An exact reproduction of each record is required.

= = = = =

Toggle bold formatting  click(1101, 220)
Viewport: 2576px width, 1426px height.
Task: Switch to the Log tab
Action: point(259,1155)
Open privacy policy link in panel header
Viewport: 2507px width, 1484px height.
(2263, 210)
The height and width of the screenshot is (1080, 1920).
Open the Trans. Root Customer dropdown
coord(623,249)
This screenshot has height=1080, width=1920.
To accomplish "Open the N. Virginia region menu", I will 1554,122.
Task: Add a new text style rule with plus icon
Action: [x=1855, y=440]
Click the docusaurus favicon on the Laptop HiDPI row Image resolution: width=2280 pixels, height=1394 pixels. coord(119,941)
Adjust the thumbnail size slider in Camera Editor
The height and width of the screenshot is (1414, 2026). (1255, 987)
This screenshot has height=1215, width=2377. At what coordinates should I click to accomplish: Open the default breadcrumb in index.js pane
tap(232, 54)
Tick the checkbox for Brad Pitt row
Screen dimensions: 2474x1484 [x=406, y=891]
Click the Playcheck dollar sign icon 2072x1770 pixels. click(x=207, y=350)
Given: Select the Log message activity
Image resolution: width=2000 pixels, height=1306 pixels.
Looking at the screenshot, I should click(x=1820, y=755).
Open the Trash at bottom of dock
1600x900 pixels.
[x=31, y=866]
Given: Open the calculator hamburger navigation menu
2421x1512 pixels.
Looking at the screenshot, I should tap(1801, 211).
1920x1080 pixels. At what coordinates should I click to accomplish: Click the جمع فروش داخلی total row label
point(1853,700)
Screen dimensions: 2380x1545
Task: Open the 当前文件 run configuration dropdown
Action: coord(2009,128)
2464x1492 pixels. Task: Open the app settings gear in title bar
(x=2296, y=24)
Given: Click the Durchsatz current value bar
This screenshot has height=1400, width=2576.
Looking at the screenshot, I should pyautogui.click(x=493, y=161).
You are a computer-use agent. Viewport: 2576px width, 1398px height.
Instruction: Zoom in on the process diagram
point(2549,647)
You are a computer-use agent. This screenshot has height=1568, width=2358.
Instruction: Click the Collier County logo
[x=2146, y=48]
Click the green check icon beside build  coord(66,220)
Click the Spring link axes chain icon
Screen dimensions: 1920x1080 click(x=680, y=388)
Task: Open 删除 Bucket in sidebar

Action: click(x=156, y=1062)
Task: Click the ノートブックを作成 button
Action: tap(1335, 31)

= = = = =

> [RESULT OF THIS TASK]:
Toggle bold formatting  click(1101, 220)
Viewport: 2576px width, 1426px height.
Task: Switch to the Log tab
Action: point(259,1155)
Open privacy policy link in panel header
Viewport: 2507px width, 1484px height.
(2263, 210)
The height and width of the screenshot is (1080, 1920).
Open the Trans. Root Customer dropdown
coord(623,249)
This screenshot has height=1080, width=1920.
To accomplish "Open the N. Virginia region menu", I will 1554,122.
Task: Add a new text style rule with plus icon
Action: [x=1855, y=440]
Click the docusaurus favicon on the Laptop HiDPI row Image resolution: width=2280 pixels, height=1394 pixels. coord(119,941)
Adjust the thumbnail size slider in Camera Editor
The height and width of the screenshot is (1414, 2026). (1255, 987)
This screenshot has height=1215, width=2377. At what coordinates should I click to accomplish: Open the default breadcrumb in index.js pane
tap(232, 54)
Tick the checkbox for Brad Pitt row
Screen dimensions: 2474x1484 [x=406, y=891]
Click the Playcheck dollar sign icon 2072x1770 pixels. click(x=207, y=350)
Given: Select the Log message activity
Image resolution: width=2000 pixels, height=1306 pixels.
Looking at the screenshot, I should click(x=1820, y=755).
Open the Trash at bottom of dock
1600x900 pixels.
[x=31, y=866]
Given: Open the calculator hamburger navigation menu
2421x1512 pixels.
Looking at the screenshot, I should tap(1801, 211).
1920x1080 pixels. At what coordinates should I click to accomplish: Click the جمع فروش داخلی total row label
point(1853,700)
Screen dimensions: 2380x1545
Task: Open the 当前文件 run configuration dropdown
Action: coord(2009,128)
2464x1492 pixels. Task: Open the app settings gear in title bar
(x=2296, y=24)
Given: Click the Durchsatz current value bar
This screenshot has height=1400, width=2576.
Looking at the screenshot, I should pyautogui.click(x=493, y=161).
You are a computer-use agent. Viewport: 2576px width, 1398px height.
Instruction: Zoom in on the process diagram
point(2549,647)
You are a computer-use agent. This screenshot has height=1568, width=2358.
Instruction: Click the Collier County logo
[x=2146, y=48]
Click the green check icon beside build  coord(66,220)
Click the Spring link axes chain icon
Screen dimensions: 1920x1080 click(x=680, y=388)
Task: Open 删除 Bucket in sidebar

Action: click(x=156, y=1062)
Task: Click the ノートブックを作成 button
Action: tap(1335, 31)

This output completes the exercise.